Return the entries below word for word; no images should appear in the copy.

BEGIN Exercise input

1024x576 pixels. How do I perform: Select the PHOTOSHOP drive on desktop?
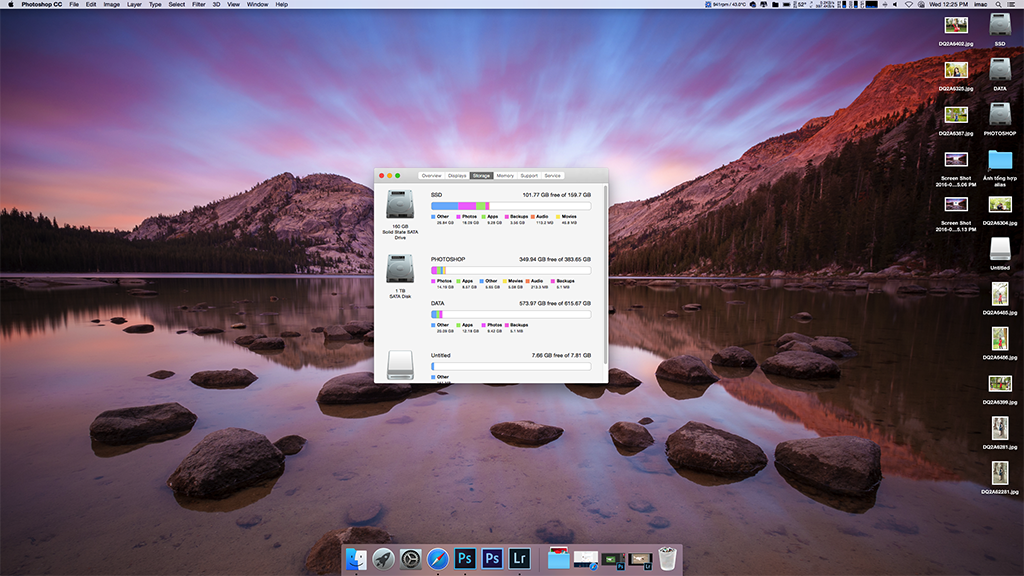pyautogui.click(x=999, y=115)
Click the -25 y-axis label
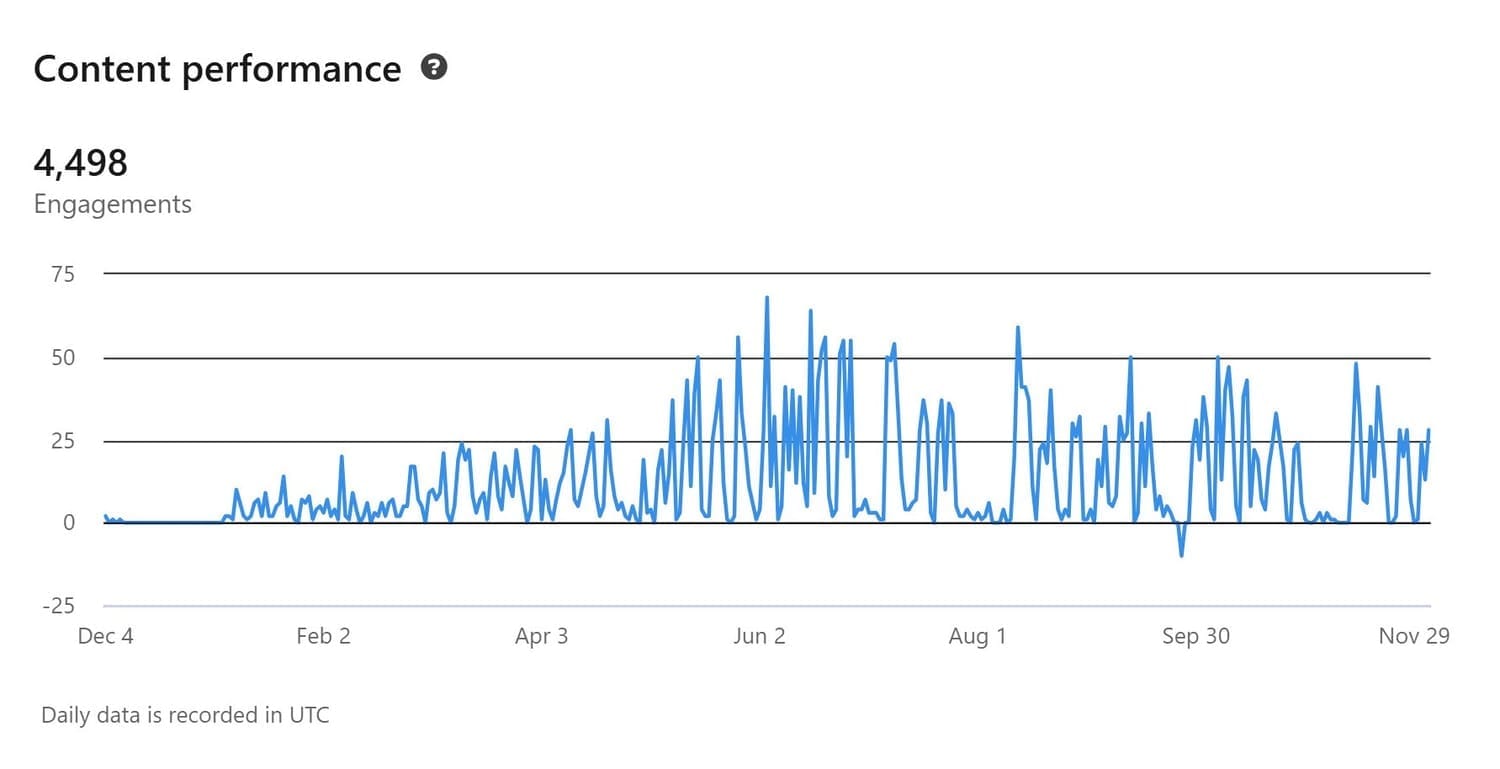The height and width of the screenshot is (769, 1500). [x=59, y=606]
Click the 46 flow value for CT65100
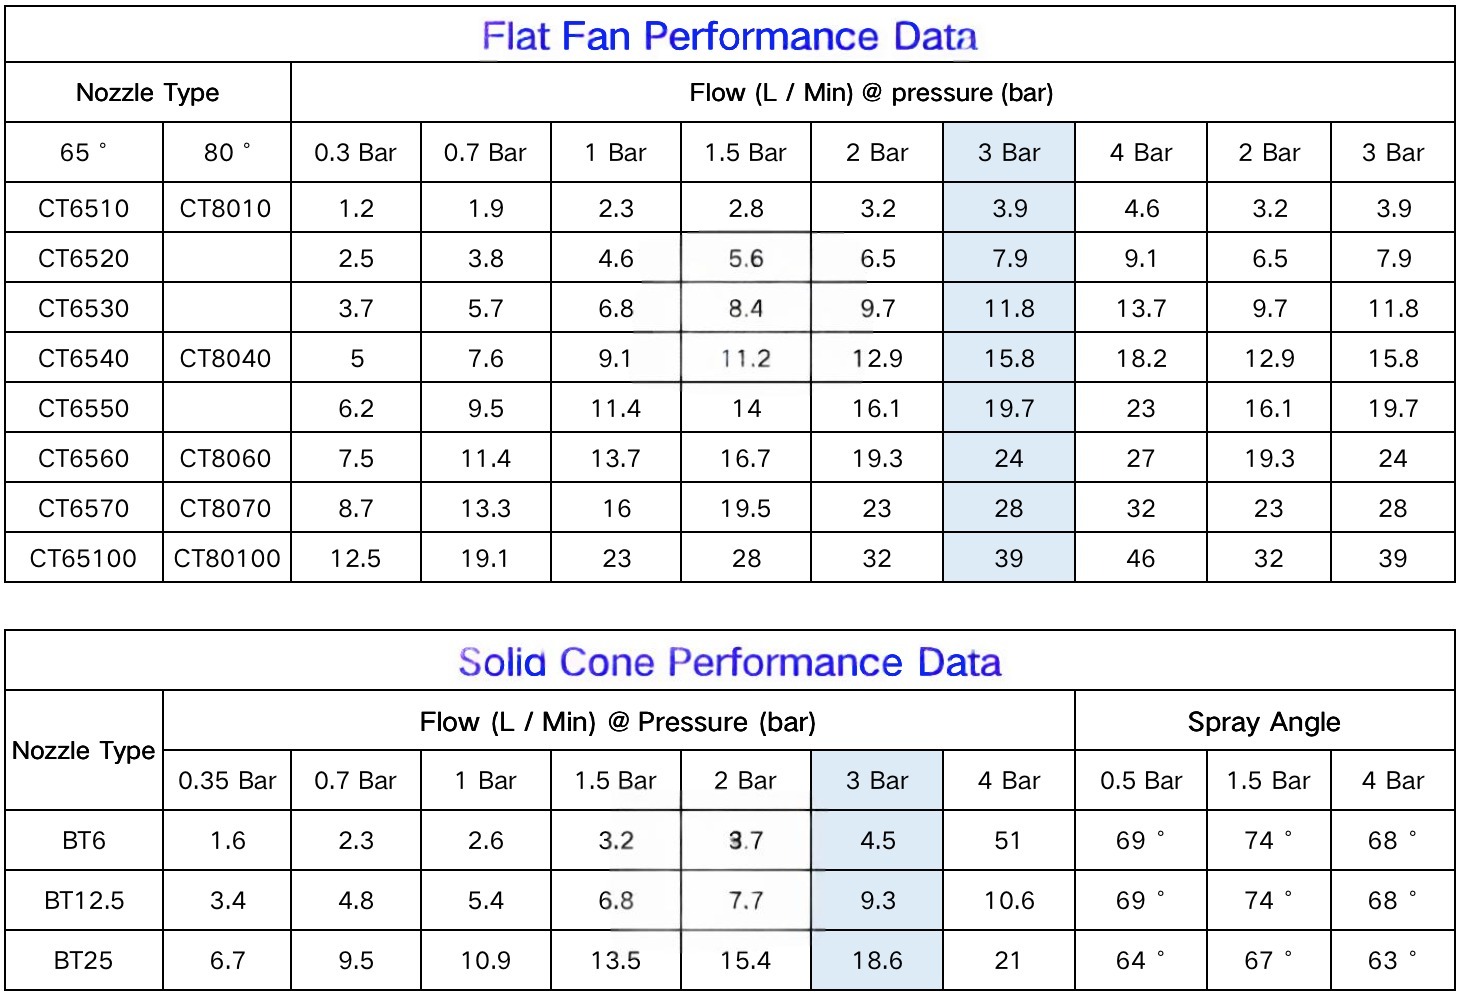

END Exercise input

> **Answer to the problem**
1024x576 pixels. How do I perform: Select the PHOTOSHOP drive on desktop?
pyautogui.click(x=999, y=115)
Click the -25 y-axis label
The height and width of the screenshot is (769, 1500). [x=59, y=606]
Click the 46 flow value for CT65100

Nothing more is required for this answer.